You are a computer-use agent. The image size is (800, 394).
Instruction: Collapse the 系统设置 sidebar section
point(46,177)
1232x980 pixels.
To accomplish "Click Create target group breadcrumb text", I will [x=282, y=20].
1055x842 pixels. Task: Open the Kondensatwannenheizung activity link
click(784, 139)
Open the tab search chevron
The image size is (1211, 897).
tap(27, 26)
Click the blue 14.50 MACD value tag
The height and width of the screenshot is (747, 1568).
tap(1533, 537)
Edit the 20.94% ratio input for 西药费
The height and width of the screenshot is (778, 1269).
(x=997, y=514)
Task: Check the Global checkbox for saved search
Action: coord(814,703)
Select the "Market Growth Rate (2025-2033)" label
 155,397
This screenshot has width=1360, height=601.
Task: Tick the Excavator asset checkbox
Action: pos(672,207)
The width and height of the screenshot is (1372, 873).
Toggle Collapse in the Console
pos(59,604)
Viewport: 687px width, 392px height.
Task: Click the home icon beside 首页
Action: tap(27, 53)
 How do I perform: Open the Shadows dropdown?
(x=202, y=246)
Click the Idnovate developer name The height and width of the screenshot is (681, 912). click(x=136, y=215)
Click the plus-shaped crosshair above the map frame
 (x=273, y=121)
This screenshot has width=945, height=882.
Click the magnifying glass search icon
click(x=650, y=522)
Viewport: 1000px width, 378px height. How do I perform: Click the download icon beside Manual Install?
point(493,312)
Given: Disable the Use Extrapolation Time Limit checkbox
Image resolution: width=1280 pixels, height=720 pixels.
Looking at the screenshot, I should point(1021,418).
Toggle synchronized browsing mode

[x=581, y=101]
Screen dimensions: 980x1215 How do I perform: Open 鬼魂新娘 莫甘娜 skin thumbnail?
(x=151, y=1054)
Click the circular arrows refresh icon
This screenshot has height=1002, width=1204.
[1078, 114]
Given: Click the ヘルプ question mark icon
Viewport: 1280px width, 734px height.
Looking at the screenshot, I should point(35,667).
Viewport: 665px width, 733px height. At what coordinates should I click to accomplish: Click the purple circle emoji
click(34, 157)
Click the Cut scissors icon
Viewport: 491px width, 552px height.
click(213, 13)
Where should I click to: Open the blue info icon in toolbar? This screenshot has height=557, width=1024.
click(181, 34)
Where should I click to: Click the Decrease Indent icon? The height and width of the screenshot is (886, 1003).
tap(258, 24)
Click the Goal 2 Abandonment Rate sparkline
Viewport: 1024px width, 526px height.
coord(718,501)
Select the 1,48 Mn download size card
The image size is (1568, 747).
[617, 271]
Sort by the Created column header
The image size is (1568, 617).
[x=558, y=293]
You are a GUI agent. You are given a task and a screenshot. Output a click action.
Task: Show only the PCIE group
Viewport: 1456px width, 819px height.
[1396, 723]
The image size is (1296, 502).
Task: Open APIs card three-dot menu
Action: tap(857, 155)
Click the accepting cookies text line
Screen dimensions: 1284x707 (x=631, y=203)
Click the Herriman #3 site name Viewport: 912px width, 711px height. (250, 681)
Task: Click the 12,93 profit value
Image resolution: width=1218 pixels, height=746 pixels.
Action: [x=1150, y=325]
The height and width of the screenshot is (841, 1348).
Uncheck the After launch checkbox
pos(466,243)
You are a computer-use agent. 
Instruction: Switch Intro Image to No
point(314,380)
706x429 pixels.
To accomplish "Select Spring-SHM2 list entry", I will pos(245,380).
::::::::
Copy out all of the material above, line for line, without changing anything.

You are a computer-use agent. The image size is (800, 394).
Instruction: Collapse the 系统设置 sidebar section
point(46,177)
1232x980 pixels.
To accomplish "Click Create target group breadcrumb text", I will [x=282, y=20].
1055x842 pixels. Task: Open the Kondensatwannenheizung activity link
click(784, 139)
Open the tab search chevron
The image size is (1211, 897).
tap(27, 26)
Click the blue 14.50 MACD value tag
The height and width of the screenshot is (747, 1568).
tap(1533, 537)
Edit the 20.94% ratio input for 西药费
The height and width of the screenshot is (778, 1269).
(x=997, y=514)
Task: Check the Global checkbox for saved search
Action: coord(814,703)
Select the "Market Growth Rate (2025-2033)" label
 155,397
This screenshot has width=1360, height=601.
Task: Tick the Excavator asset checkbox
Action: pos(672,207)
The width and height of the screenshot is (1372, 873).
Toggle Collapse in the Console
pos(59,604)
Viewport: 687px width, 392px height.
Task: Click the home icon beside 首页
Action: tap(27, 53)
 How do I perform: Open the Shadows dropdown?
(x=202, y=246)
Click the Idnovate developer name The height and width of the screenshot is (681, 912). click(x=136, y=215)
Click the plus-shaped crosshair above the map frame
 (x=273, y=121)
This screenshot has width=945, height=882.
Click the magnifying glass search icon
click(x=650, y=522)
Viewport: 1000px width, 378px height. How do I perform: Click the download icon beside Manual Install?
point(493,312)
Given: Disable the Use Extrapolation Time Limit checkbox
Image resolution: width=1280 pixels, height=720 pixels.
Looking at the screenshot, I should point(1021,418).
Toggle synchronized browsing mode

[x=581, y=101]
Screen dimensions: 980x1215 How do I perform: Open 鬼魂新娘 莫甘娜 skin thumbnail?
(x=151, y=1054)
Click the circular arrows refresh icon
This screenshot has height=1002, width=1204.
[1078, 114]
Given: Click the ヘルプ question mark icon
Viewport: 1280px width, 734px height.
Looking at the screenshot, I should point(35,667).
Viewport: 665px width, 733px height. At what coordinates should I click to accomplish: Click the purple circle emoji
click(34, 157)
Click the Cut scissors icon
Viewport: 491px width, 552px height.
click(213, 13)
Where should I click to: Open the blue info icon in toolbar? This screenshot has height=557, width=1024.
click(181, 34)
Where should I click to: Click the Decrease Indent icon? The height and width of the screenshot is (886, 1003).
tap(258, 24)
Click the Goal 2 Abandonment Rate sparkline
Viewport: 1024px width, 526px height.
coord(718,501)
Select the 1,48 Mn download size card
The image size is (1568, 747).
[617, 271]
Sort by the Created column header
The image size is (1568, 617).
[x=558, y=293]
You are a GUI agent. You are given a task and a screenshot. Output a click action.
Task: Show only the PCIE group
Viewport: 1456px width, 819px height.
[1396, 723]
The image size is (1296, 502).
Task: Open APIs card three-dot menu
Action: tap(857, 155)
Click the accepting cookies text line
Screen dimensions: 1284x707 (x=631, y=203)
Click the Herriman #3 site name Viewport: 912px width, 711px height. (250, 681)
Task: Click the 12,93 profit value
Image resolution: width=1218 pixels, height=746 pixels.
Action: [x=1150, y=325]
The height and width of the screenshot is (841, 1348).
Uncheck the After launch checkbox
pos(466,243)
You are a computer-use agent. 
Instruction: Switch Intro Image to No
point(314,380)
706x429 pixels.
To accomplish "Select Spring-SHM2 list entry", I will pos(245,380).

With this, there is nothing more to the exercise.